In our model, the Moran’s I is 0.02 which is a good number. In other words, it means our model is randonly distributed.

## 
##  Monte-Carlo simulation of Moran I
## 
## data:  filter(sp.test, !is.na(SalePrice.Error))$SalePrice.Error 
## weights: spatialWeights.test  
## number of simulations + 1: 1000 
## 
## statistic = 0.016313, observed rank = 944, p-value = 0.056
## alternative hypothesis: greater

Another map provides the predicted values for the entire dataset It is clear our model is consistent across the neighborhoods to some extend. We can conclude that our model is generalizable. However, more errors occur when we predict wealthier communities.

Finally, when we divide income groups to test the generalizibilty, it has the same result as we disccused above. Higher income areas have lower prediction accuraccy.

4.2. Discussion

The MAPE is about 16%, which means on average, our model only deviates from the actual price by 16%, which means it is pretty effective for house price estimations.

Feature engineering and selection is a very important step in our model construction. There are three types of features in our models:

1.Spatial Structure: One of the most important predictor features is the spatial lag variable, which calculated the mean prices of neighboring houses within a buffer distance of 1/16 miles for each house sale points. In this way, the model captures the spatial autocorrelation very well. We included this predictor in the model in the end and it significantly increases the model prediction.

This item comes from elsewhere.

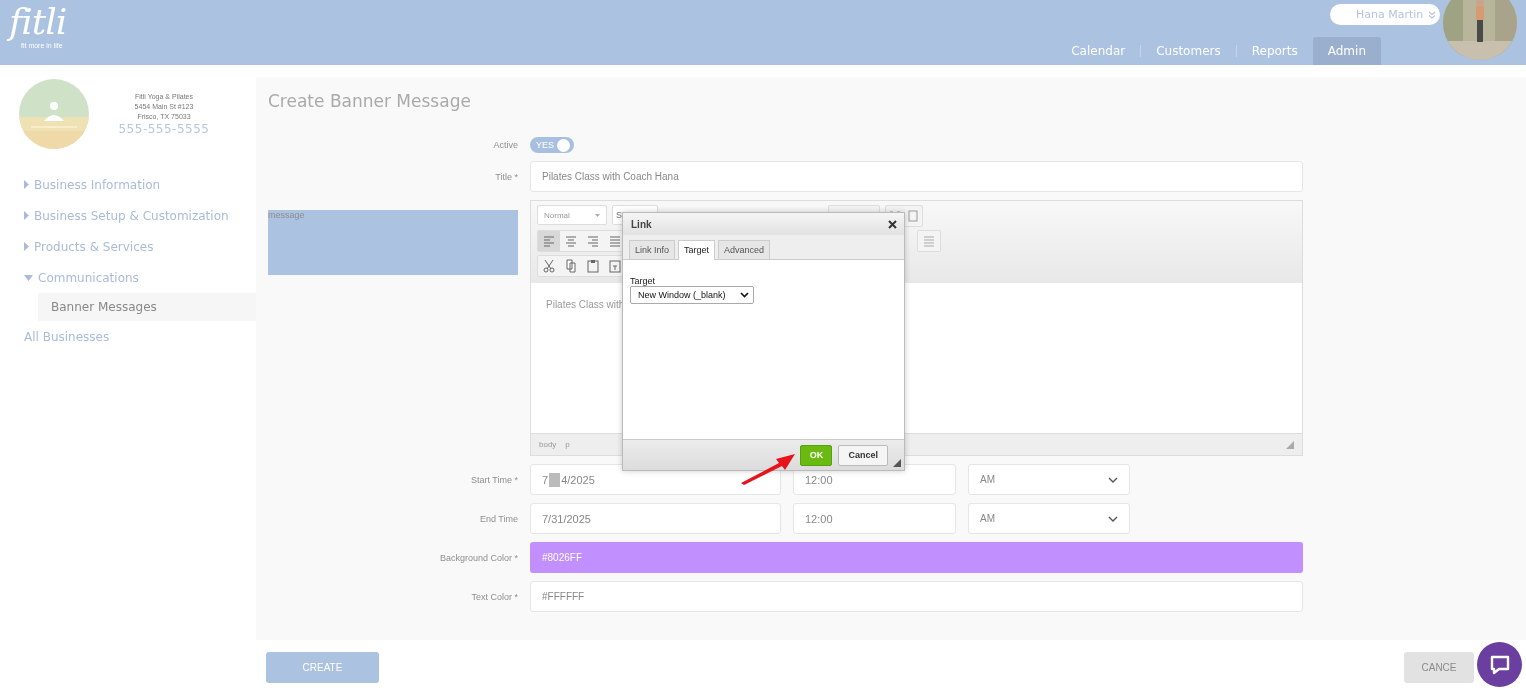 The width and height of the screenshot is (1526, 691). I want to click on dialog-title: Link, so click(642, 224).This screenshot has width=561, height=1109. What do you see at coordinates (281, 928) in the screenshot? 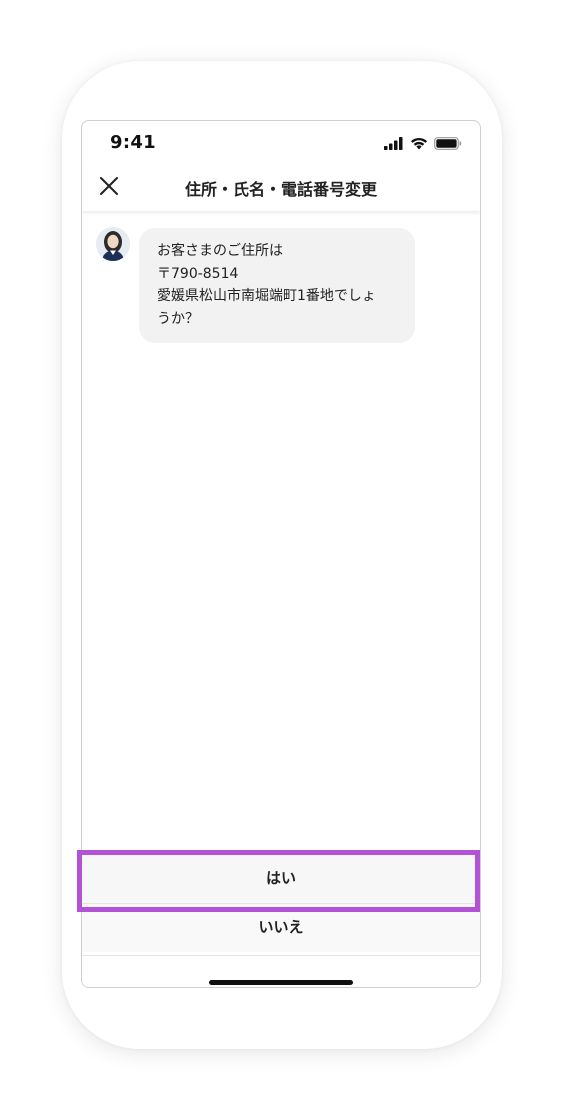
I see `no-button: いいえ` at bounding box center [281, 928].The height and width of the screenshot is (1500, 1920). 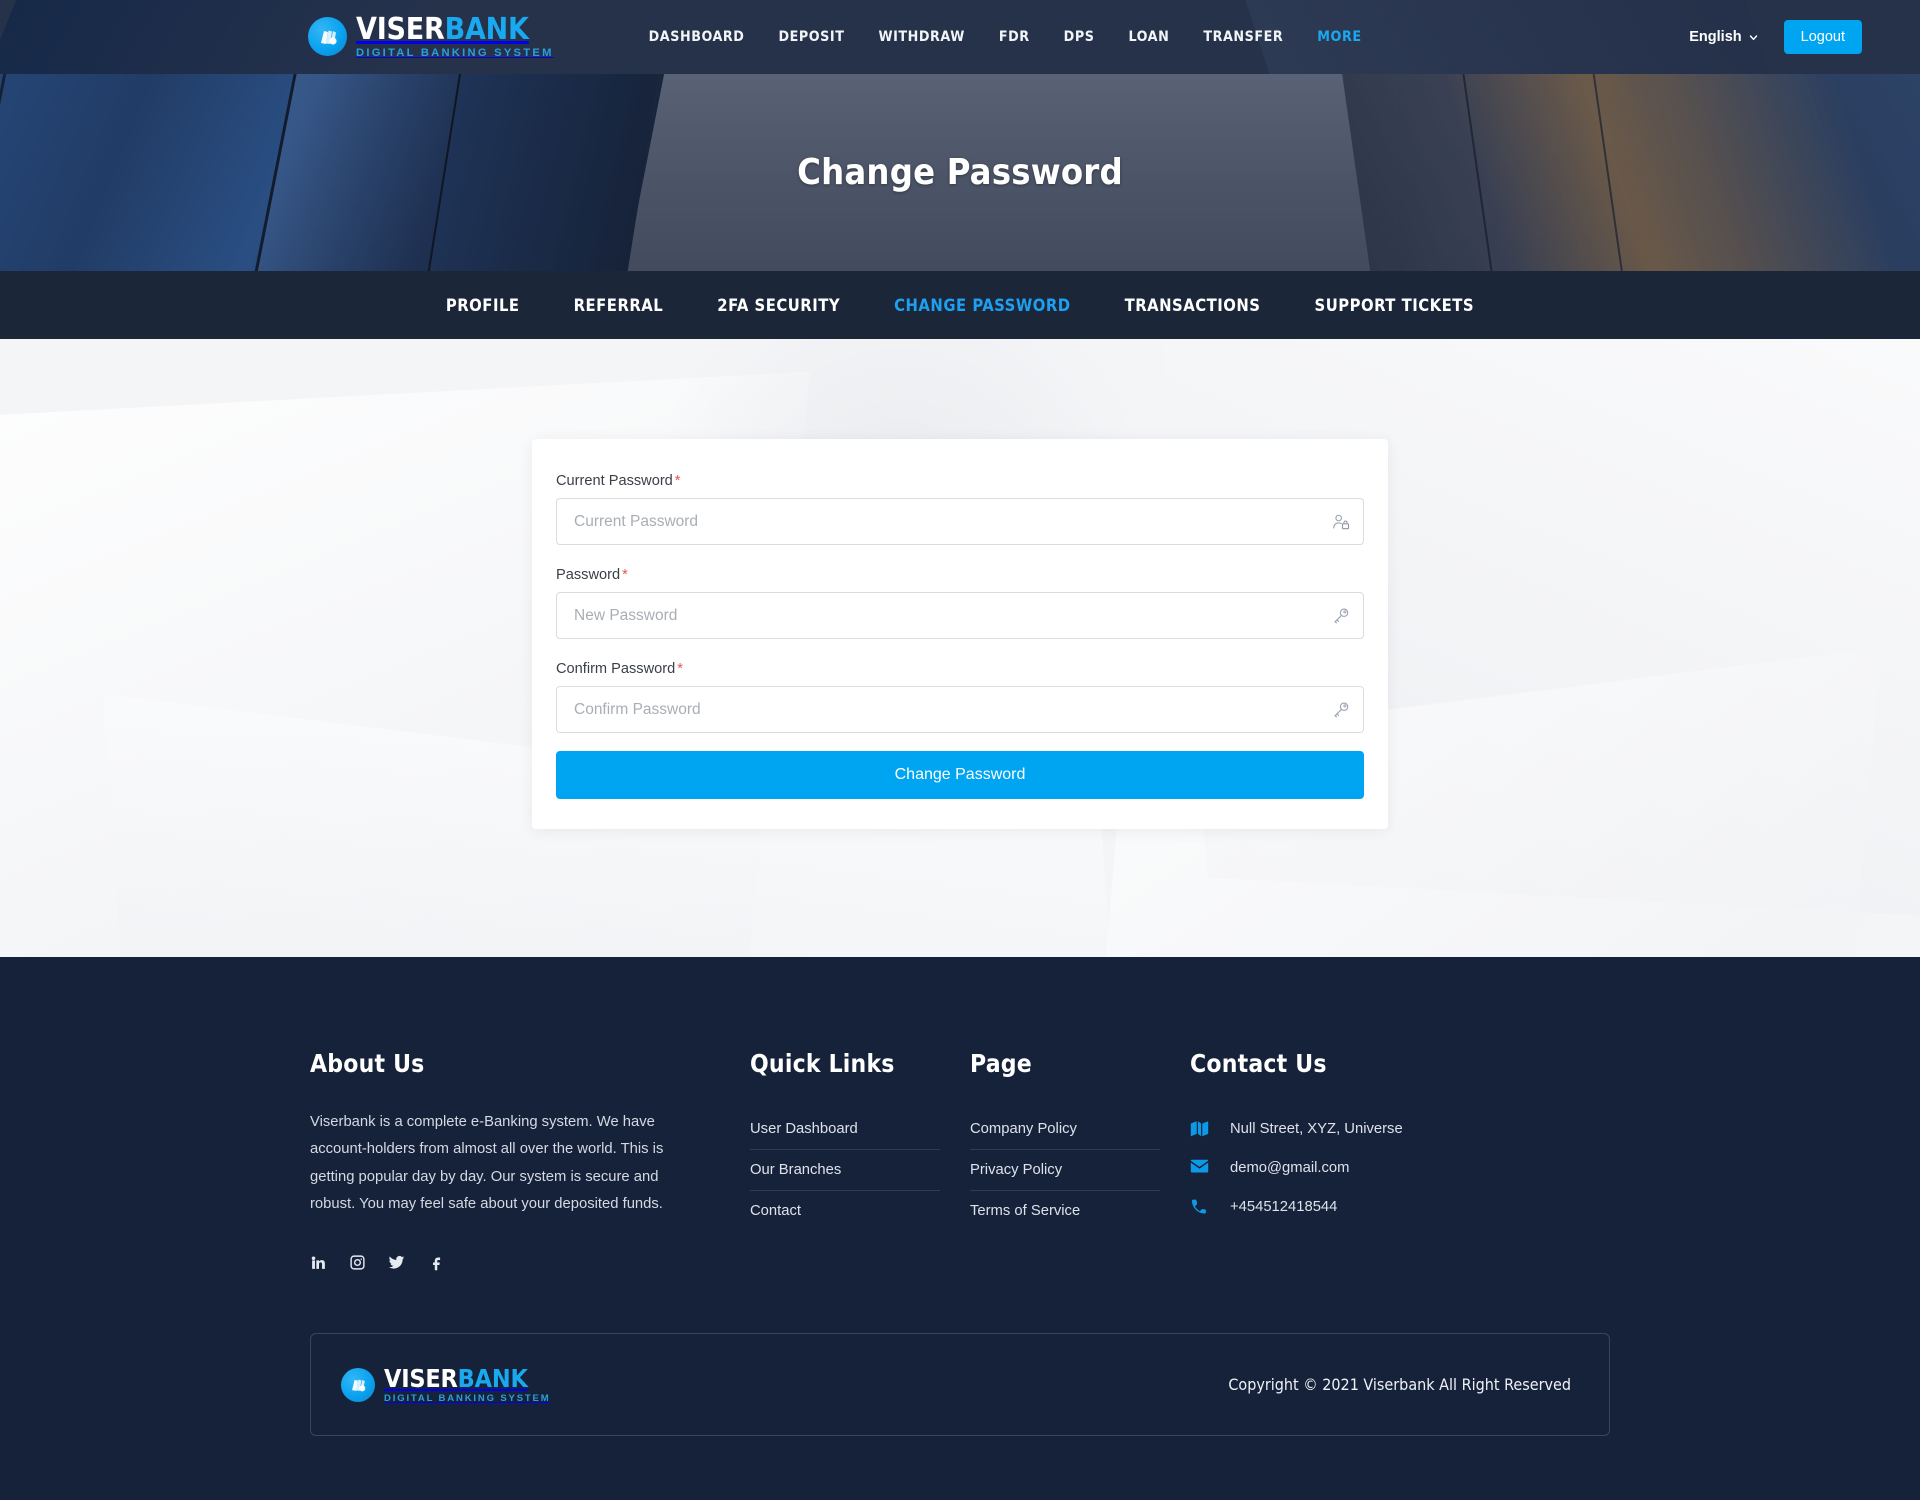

2.Amenities: Other important variables include the distance to different types of services, including financial services and real estate leasing services.

3.Internal Characteristics: Property area is the most significant factor that correlates with the home price.

The MAPE map has demonstrated whether the spatial autocorrelation is accounted for in our model. The darker blue regions where house prices higher tend to have higher MAPE, which means our model does not predict well for higher-priced homes values. In contrast, the model predicts the regions with lower house prices much better, with MAPE of about 7%, in other words, our prediction only deviates away from the true prices by 7%. We believe the spatial variation in MAPE is because the prices of high-value homes fluctuate more and are influenced by more complicated factors.

5. Conclusion

We would highly recommend our model to Zillow, as it has a very small error in predicting house prices. Even though it is less representative in higher home value communities, the model still has great MAE, MAPE and r-squared. As we disccussed before, the model can be improved in multiple ways.Additionally, Non-linear models other OLS can be considered for better fit.